Aspergillus spp. est un champignon saprophyte et opportuniste souvent incriminé dans les otites fongiques de l’homme. Bien que quelques cas d’otites aspergillaires aient été rapportés chez le chien, il s’agit ici de la plus grande étude rétrospective intéressant le chien et le chat.

OBJECTIF

Regrouper des informations épidémio-cliniques sur chacun des cas recensés : leur signalement, les facteurs de risque supposés, le traitement et l’évolution.

MÉTHODE

Les données ont été recueillies à partir de cas diagnostiqués entre 1989 et 2014. Les otites fongiques aspergillaires ont été confirmées par culture fongique.

RÉSULTATS

• Initialement, 33 cas étaient retenus, mais seulement 8 chiens et 9 chats satisfaisaient à tous les critères d’inclusion.

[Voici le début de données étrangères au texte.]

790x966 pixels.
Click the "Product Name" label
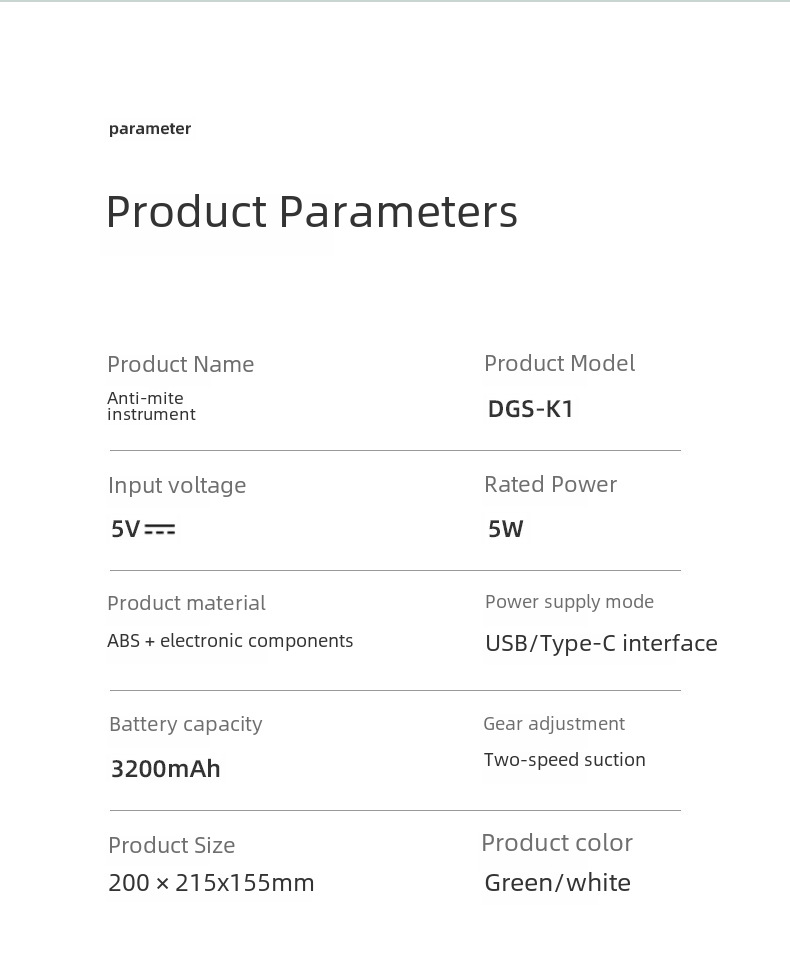(x=180, y=365)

• Les chiens étaient de grand gabarit. Leur poids moyen était de 34,7 kg.

• Les facteurs de risque les plus souvent incriminés étaient une maladie intercurrente, un traitement immunosuppresseur, un historique de corps étranger auriculaire.

• Tous les chiens présentaient une otite externe unilatérale. Une otite moyenne concomitante a été diagnostiquée chez 3 chiens et 1 chat, et suspectée chez 2 chats supplémentaires.

• Les données cytologiques étaient disponibles uniquement pour 4 chiens et, pour 2 d’entre eux, des éléments fongiques étaient visualisables. Sur sept cytologies disponibles dans l’espèce féline, deux étaient évocatrices.

• Tous les animaux ont fait l’objet de nombreux traitements antifongiques topiques et systémiques. Cependant, le nettoyage auriculaire sous anesthésie générale ou le traitement chirurgical augmentait les chances de guérison.